Chair of the Liberal caucus
- In office 1998–1999
- Preceded by: John McKay
- Succeeded by: Shawn Graham

Member of the New Brunswick Legislative Assembly
- In office October 13, 1987 – September 18, 2006
- Preceded by: James N. Tucker Jr.
- Succeeded by: District abolished
- Constituency: Charlotte-Fundy (1987–1995) Fundy Isles (1995–2006)

Personal details
- Born: Kenneth Eric Allaby August 7, 1943 (age 83) Grand Manan, New Brunswick, Canada
- Party: Liberal
- Education: Acadia University (BS)
- Occupation: Professional diver, author

= Eric Allaby =

Canadian politician

Kenneth Eric Allaby (born August 7, 1943) is a former New Brunswick politician.

Allaby was born in India, while his father Rev. Perry Allaby, and mother Edith MacLaughlin were Baptist missionaries.

==Provincial politics==

He first ran for the Legislative Assembly of New Brunswick as the Liberal candidate for the Charlotte-Fundy riding in the 1982 election but was defeated. He won the seat in the 1987 election in which Frank McKenna's Liberal party captured every seat. He was re-elected in Charlotte-Fundy in 1991 and won the newly created Fundy Isles constituency in 1995, 1999 and 2003.

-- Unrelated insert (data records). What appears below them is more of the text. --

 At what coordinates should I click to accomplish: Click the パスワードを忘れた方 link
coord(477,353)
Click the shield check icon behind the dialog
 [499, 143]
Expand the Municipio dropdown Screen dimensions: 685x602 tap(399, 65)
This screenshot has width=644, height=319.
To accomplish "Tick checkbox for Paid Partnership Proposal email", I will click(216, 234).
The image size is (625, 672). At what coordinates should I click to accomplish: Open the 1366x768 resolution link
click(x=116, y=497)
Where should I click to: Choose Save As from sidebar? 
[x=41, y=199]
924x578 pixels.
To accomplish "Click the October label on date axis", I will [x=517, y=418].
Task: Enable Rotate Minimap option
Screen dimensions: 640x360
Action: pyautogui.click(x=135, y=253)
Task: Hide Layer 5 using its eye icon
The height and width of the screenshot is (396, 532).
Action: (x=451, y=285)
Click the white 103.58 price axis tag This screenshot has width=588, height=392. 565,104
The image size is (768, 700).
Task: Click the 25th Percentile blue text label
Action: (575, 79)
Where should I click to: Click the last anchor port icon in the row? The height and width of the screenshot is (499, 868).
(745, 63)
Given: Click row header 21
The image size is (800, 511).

In 2007, he was named to the board of directors for the New Brunswick Provincial Capital Commission.

==Marine history==

Allaby has a Bachelor of Science degree from Acadia University, where he studied physics. He financed his education by working as a diver in Grand Manan fishing weirs and later worked as a salvage diver removing brass and copper from shipwrecks in the Bay of Fundy. In 1970 and 1971 he was funded by the Ford Foundation to study marine history, and spent three months at Lloyd's of London researching shipwrecks. From 1973 to 1976 he worked on underwater archaeology with funding from the national museums of Canada.

Allaby served as curator of the Grand Manan Museum, where he succeeded his mentor Lincoln Keith Ingersoll. He has written several books about shipwrecks and marine history.